Bigger Is Better
The trend in cameras for many years has been towards smaller sizes. Small is good when you want a camera you can carry at all times in a pocket or purse. But, when it comes to image quality, in almost every case bigger is better.
Consider detail resolution. It’s often expressed in megapixels or numbers like 1920 x 1080. There doesn’t seem to be any particular size associated with either; they’re just numbers. A camera with a 4/3-inch-format sensor and one with a 1/3-inch-format sensor seem to have the same resolution if they have the same numbers.
[By the way, there is nothing 4/3-inch in a 4/3-inch-format image sensor and nothing 1/3-inch in a 1/3-inch format. In the old days of video cameras with vacuum-tube-based image sensors, the tubes were measured by the outside diameters of their glass cylinders.
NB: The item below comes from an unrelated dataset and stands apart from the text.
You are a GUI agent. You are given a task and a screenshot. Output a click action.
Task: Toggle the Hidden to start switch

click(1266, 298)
Their images sizes were considerably smaller, but, when chips replaced tubes, the tube-size designations stuck).
There are ways of expressing resolution, however, besides raw numbers. One is linear resolution, the number of pixels across a particular distance, usually expressed in terms of line pairs per millimeter (lp/mm).
Two cameras with 1920 x 1080 resolutions have identical numbers of line pairs (960 horizontally). But if a 4/3-inch image sensor has an image width of 18.9 mm, that’s about 51 lp/mm. If a 1/3-inch image sensor has an image width of about 4.9 mm, that’s 197 lp/mm, almost four times as high. And that means the optical system (lens and other components) of the smaller-format camera needs to be considerably better to deliver the same picture quality.
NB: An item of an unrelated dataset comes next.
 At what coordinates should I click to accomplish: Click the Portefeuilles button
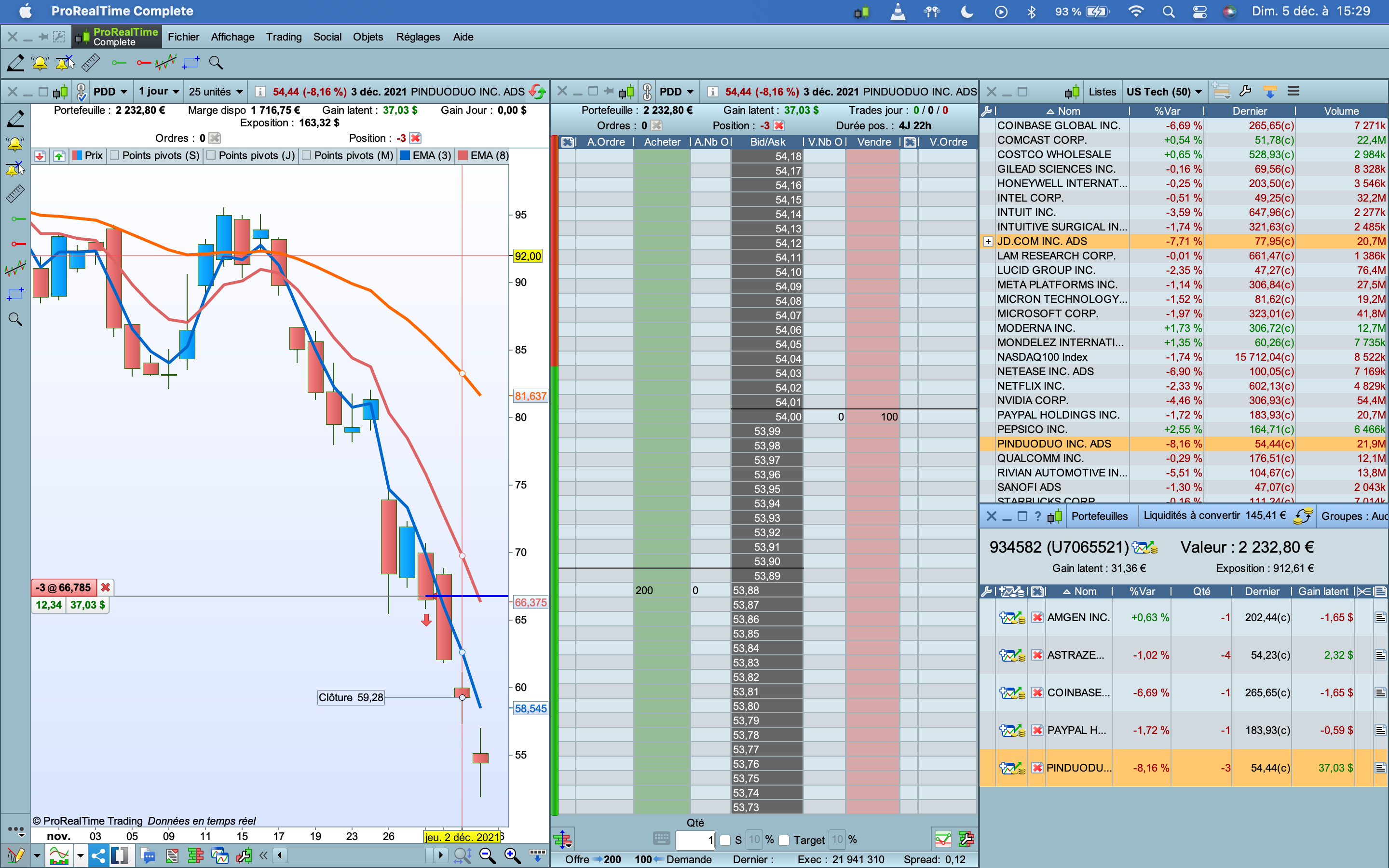[x=1099, y=515]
Then there’s sensitivity. Although it’s not really accurate, you can think of each pixel on an image sensor as a tiny solar cell. Now imagine a bigger solar cell. Placed in the sun, it will generate a certain amount of electricity. If you cover half of it, it generates half as much electricity. If you cover 15/16 of it, it generates a lot less electricity. The difference between the pixel area on a 4/3-inch imager and a 1/3-inch imager, all else being equal (which it rarely is) is about 16:1.
Depth of field is a complex issue based on many factors, but, in general, with all else being equal (which, again, it never is), it’s roughly inversely proportional to imager size. That might seem to be an advantage for smaller imagers, and, indeed, if you’re looking for a greater depth of field, a smaller imager will accommodate your purpose better than a larger one. But, if you want to separate an object of interest from the rest of the image by means of sharp focus, you’re probably better off with a larger image format.
There are other advantages to larger imagers, including easier-to-achieve wide-angle lenses, more dynamic range (from noise to white saturation), less contrast loss due to diffraction. And, given the fact that even a full-frame 35-mm image sensor is less than an inch high, bigger doesn’t necessarily mean, well, bigger.